[PROBLEM REQUIREMENTS] In the records below, recast the stretch from the line containing "coordinates (99, 200)." through the line containing "What do you see at coordinates (137, 67)" as a JSON list of strings, one string per line. Leave out blank lines.

::: PROVIDED ENTRIES :::

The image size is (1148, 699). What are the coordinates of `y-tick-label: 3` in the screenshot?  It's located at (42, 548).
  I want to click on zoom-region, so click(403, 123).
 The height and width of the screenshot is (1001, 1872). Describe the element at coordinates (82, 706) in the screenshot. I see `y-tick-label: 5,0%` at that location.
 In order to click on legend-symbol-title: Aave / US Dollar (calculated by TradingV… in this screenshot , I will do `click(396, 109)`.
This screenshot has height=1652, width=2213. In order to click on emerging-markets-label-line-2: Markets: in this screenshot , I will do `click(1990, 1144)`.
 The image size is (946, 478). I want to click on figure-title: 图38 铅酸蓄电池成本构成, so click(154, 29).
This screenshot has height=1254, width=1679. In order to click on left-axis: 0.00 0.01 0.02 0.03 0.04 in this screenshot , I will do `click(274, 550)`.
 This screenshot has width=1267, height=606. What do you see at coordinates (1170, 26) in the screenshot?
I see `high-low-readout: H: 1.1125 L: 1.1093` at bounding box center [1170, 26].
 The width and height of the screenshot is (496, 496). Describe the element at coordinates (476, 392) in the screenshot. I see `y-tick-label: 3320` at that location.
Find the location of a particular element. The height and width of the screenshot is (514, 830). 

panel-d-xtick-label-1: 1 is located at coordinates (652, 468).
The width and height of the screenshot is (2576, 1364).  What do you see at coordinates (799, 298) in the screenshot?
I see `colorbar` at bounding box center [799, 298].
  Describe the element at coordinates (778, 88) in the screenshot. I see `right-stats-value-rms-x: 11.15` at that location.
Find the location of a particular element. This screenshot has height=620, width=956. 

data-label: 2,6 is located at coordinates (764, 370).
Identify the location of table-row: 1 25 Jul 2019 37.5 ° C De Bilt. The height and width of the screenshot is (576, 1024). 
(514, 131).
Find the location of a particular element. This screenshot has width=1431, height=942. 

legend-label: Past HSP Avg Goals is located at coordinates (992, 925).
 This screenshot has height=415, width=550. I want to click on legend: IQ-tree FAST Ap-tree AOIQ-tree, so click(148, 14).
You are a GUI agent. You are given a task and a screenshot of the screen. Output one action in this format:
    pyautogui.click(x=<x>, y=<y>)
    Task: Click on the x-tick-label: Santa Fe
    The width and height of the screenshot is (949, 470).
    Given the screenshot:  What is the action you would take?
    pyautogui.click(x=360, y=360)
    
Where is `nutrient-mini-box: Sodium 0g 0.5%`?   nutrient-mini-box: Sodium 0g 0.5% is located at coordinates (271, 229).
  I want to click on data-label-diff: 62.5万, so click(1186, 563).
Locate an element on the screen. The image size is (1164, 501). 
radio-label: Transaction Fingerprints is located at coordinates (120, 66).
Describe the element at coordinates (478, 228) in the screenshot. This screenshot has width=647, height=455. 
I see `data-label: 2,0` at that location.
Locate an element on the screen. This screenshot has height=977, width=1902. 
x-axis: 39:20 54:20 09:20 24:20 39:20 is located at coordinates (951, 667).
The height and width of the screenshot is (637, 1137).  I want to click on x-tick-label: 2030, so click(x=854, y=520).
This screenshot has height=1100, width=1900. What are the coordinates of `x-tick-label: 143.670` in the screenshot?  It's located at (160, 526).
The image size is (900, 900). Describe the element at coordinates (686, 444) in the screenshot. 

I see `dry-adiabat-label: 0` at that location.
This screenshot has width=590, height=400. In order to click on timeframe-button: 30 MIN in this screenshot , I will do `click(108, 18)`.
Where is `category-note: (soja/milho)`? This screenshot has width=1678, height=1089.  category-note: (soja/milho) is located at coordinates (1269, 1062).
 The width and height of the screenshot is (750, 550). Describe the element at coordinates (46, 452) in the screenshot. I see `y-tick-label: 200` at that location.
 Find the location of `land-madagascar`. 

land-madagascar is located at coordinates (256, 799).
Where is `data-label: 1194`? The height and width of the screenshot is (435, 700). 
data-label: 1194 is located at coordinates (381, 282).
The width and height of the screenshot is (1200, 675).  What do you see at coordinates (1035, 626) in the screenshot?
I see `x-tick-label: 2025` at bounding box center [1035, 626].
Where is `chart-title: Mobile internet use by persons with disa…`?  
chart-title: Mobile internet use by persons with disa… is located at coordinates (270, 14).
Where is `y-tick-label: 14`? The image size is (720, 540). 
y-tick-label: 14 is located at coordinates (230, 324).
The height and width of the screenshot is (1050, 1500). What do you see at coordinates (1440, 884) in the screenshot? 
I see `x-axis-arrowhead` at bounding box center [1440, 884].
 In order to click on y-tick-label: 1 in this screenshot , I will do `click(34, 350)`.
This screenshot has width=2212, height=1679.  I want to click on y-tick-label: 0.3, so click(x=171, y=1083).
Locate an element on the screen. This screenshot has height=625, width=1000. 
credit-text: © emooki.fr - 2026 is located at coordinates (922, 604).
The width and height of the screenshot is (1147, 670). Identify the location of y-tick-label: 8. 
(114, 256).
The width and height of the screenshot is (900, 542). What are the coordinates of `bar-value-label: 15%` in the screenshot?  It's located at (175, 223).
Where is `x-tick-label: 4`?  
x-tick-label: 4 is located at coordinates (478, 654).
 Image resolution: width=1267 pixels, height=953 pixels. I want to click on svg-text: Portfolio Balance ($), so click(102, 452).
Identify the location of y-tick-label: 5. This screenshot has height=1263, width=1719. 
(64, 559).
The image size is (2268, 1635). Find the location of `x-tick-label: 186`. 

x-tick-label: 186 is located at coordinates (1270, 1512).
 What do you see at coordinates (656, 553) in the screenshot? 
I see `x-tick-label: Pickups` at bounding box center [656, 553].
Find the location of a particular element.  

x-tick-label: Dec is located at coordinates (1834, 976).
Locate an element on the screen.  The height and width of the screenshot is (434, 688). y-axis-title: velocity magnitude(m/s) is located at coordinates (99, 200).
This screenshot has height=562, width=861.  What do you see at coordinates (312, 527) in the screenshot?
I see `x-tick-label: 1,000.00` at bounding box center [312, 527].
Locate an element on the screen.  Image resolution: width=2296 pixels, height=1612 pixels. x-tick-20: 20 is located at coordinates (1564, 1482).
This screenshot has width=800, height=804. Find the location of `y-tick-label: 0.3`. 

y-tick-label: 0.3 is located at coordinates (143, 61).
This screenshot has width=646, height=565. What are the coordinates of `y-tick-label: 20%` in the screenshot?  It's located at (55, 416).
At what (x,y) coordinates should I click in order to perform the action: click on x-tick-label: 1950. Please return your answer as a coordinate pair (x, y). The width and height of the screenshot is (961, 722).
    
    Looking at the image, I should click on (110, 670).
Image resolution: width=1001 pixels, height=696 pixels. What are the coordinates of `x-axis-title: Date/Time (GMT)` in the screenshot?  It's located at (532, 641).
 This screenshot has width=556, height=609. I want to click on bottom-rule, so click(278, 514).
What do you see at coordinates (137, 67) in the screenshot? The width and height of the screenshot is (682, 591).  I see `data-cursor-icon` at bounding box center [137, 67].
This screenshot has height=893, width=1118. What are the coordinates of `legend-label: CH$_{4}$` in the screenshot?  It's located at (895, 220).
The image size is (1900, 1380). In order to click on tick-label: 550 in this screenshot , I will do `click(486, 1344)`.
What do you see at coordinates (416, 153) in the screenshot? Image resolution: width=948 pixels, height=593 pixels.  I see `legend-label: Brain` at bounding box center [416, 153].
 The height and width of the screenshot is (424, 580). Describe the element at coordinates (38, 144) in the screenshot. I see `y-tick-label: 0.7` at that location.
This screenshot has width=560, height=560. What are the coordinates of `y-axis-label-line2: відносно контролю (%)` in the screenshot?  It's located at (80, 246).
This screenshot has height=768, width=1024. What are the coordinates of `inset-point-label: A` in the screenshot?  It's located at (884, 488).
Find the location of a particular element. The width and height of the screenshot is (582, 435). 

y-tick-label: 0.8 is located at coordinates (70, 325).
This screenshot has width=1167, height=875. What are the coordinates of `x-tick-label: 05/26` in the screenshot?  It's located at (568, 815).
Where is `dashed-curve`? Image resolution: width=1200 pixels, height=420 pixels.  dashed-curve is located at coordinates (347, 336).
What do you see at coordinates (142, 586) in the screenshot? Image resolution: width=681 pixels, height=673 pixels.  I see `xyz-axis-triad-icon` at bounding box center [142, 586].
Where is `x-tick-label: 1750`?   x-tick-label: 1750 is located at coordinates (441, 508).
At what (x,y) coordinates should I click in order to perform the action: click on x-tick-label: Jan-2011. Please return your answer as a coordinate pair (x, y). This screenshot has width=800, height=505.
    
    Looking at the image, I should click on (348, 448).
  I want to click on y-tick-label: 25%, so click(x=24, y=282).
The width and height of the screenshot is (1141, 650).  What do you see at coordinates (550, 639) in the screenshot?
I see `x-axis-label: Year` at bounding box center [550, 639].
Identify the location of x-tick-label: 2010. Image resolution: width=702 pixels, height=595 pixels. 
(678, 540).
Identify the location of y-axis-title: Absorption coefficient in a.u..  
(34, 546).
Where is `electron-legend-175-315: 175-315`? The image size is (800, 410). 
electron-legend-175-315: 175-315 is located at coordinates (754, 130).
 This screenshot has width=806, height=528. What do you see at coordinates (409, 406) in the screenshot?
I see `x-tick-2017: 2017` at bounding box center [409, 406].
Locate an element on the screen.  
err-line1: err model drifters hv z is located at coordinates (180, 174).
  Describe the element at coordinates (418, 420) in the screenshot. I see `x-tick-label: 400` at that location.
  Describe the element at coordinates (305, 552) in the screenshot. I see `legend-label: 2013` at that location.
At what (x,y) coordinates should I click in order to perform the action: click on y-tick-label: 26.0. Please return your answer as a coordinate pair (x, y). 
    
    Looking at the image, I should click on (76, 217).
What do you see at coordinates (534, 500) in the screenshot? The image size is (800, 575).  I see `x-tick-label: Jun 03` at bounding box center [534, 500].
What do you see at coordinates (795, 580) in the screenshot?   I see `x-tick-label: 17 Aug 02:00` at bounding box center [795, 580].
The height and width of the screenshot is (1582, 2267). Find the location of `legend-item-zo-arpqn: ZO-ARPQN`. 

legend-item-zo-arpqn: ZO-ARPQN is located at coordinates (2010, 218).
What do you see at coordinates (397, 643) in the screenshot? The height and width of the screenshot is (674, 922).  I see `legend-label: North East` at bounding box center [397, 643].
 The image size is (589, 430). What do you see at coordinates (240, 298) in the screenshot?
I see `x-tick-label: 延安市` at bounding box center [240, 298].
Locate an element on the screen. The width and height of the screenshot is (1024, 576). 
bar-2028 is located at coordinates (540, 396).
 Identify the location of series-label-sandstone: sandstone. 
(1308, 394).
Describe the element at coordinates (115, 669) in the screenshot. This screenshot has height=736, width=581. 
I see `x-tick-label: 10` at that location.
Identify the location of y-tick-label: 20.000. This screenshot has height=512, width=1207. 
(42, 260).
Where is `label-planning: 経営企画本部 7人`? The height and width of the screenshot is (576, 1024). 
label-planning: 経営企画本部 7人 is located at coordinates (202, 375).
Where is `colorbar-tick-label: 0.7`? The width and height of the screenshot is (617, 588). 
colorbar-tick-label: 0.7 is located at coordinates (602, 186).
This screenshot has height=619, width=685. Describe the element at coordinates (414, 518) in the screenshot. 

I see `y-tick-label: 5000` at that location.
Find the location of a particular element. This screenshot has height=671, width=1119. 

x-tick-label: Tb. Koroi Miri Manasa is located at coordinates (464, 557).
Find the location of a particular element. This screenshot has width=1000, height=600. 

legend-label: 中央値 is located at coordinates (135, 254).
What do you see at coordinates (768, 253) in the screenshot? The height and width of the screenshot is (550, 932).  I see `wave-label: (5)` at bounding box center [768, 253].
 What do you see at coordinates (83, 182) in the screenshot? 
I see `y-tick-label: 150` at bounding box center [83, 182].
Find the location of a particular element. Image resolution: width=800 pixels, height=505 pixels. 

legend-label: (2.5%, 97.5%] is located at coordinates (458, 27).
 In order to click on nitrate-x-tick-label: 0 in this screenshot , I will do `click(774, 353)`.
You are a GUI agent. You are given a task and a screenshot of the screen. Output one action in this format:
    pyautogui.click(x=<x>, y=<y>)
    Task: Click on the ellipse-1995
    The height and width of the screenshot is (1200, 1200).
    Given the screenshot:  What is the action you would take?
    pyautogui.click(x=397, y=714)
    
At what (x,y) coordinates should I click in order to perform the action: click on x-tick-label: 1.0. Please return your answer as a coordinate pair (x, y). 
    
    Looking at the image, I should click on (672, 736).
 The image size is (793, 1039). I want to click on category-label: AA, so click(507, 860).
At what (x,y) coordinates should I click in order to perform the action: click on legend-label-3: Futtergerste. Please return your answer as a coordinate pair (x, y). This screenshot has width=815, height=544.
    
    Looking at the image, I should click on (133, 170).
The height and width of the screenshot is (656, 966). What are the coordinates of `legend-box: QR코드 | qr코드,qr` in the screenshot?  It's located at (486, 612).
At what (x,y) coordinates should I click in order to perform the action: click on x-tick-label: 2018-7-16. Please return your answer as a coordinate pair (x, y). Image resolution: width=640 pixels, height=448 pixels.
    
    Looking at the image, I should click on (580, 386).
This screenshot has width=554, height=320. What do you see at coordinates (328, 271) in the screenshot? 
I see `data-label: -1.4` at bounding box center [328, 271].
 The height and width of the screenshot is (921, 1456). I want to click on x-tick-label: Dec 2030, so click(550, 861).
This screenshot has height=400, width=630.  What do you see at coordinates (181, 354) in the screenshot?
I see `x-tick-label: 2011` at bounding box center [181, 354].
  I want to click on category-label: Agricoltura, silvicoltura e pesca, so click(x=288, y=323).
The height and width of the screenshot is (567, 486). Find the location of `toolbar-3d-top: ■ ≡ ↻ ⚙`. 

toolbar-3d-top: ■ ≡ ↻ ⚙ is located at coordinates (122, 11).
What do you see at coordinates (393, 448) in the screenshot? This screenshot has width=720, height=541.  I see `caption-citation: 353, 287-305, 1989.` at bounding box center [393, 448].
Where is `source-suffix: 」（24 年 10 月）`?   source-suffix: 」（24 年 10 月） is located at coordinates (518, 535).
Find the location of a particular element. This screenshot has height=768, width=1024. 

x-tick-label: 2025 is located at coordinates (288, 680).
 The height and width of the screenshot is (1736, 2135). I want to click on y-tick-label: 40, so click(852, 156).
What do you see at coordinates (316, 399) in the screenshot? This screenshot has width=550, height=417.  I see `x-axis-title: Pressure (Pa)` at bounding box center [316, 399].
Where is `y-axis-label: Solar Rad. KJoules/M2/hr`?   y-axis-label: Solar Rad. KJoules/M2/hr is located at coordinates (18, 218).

:::

[RESPONSE TO THIS TASK]
[
  "Locate an element on the screen.  The height and width of the screenshot is (434, 688). y-axis-title: velocity magnitude(m/s) is located at coordinates (99, 200).",
  "This screenshot has height=562, width=861.  What do you see at coordinates (312, 527) in the screenshot?",
  "I see `x-tick-label: 1,000.00` at bounding box center [312, 527].",
  "Locate an element on the screen.  Image resolution: width=2296 pixels, height=1612 pixels. x-tick-20: 20 is located at coordinates (1564, 1482).",
  "This screenshot has width=800, height=804. Find the location of `y-tick-label: 0.3`. ",
  "y-tick-label: 0.3 is located at coordinates (143, 61).",
  "This screenshot has width=646, height=565. What are the coordinates of `y-tick-label: 20%` in the screenshot?  It's located at (55, 416).",
  "At what (x,y) coordinates should I click in order to perform the action: click on x-tick-label: 1950. Please return your answer as a coordinate pair (x, y). The width and height of the screenshot is (961, 722).",
  "    Looking at the image, I should click on (110, 670).",
  "Image resolution: width=1001 pixels, height=696 pixels. What are the coordinates of `x-axis-title: Date/Time (GMT)` in the screenshot?  It's located at (532, 641).",
  " This screenshot has width=556, height=609. I want to click on bottom-rule, so click(278, 514).",
  "What do you see at coordinates (137, 67) in the screenshot? The width and height of the screenshot is (682, 591).  I see `data-cursor-icon` at bounding box center [137, 67]."
]